Abstract
- Background: 目前的jailbreak mutator方式更集中在语义level,更容易被防御措施检查到
- 本文: AdaPPA (Adaptive Position Pre-Filled Jailbreak Attack)
- Task: adaptive position pre-fill jailbreak attack approach
- Method: 利用模型的instruction following能力,先输出pre-filled safe content,然后仍然还跟着有害信息(narrative-shifting abilities)
- Steps:
- 利用已有的safe reponses和harmful respones训练llama2/vicuna,让其能够生成safe, harmful filters和重写问题
- 利用finetuned model将问题重新写的更加无害化
- 利用finetuned model生成若干safe filters(安全文本)和带有更多有害问题上下文的harmful filters
- 利用策略将safe filters, rewritten question和harmful filters合起来,寄希望于模型会顺着harmful filters继续往下说
- 注意: safety filter本来以为是标注是否是safe的一系列检查,结果就是指生成的相对安全的text。harmful filter同样, filter=prefiled contexts
- basic models: Llama2, Vicuna
- Github: https://github.com/Yummy416/AdaPPA
- 实验
- 效果: 在llama2上增加47%的成功率
- dataset: PKU BeaverTails, AdvBench
- metric: ASR
- models: ChatGLM3-6B, Vicuna-7B,Vicuna-13B,Llama2-7B, Llama2-8B, Llama3-13B, Baichuan2-7B, Baichuan2-13B, GPT-4o-Mini, GPT-4o
- defense mechanism: 似乎没有?
- experiments:
- Observational experiment on pre-filling effects (Figure 2): This experiment tested how pre-filling the LLM output with different content lengths and types affected its vulnerability to generating harmful content, revealing that pre-filling can significantly influence attack success rates.
- Black-box attack tests (Table I): AdaPPA was tested against ten different LLMs (including ChatGLM, Vicuna, Llama, and GPT variants) to evaluate its effectiveness in a real-world, black-box setting. AdaPPA achieved high attack success rates, outperforming baseline methods by 47% on the Llama model.

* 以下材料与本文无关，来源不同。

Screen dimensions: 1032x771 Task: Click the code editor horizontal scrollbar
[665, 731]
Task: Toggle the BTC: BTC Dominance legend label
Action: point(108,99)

- Ablation study on different fill attacks (Table II): This focused on the ChatGLM3-6B model and investigated the impact of various pre-fill content combinations (safe, harmful, rewritten questions) on the attack success rate. The results showed that the specific combination of pre-fill content significantly affects the attack's effectiveness.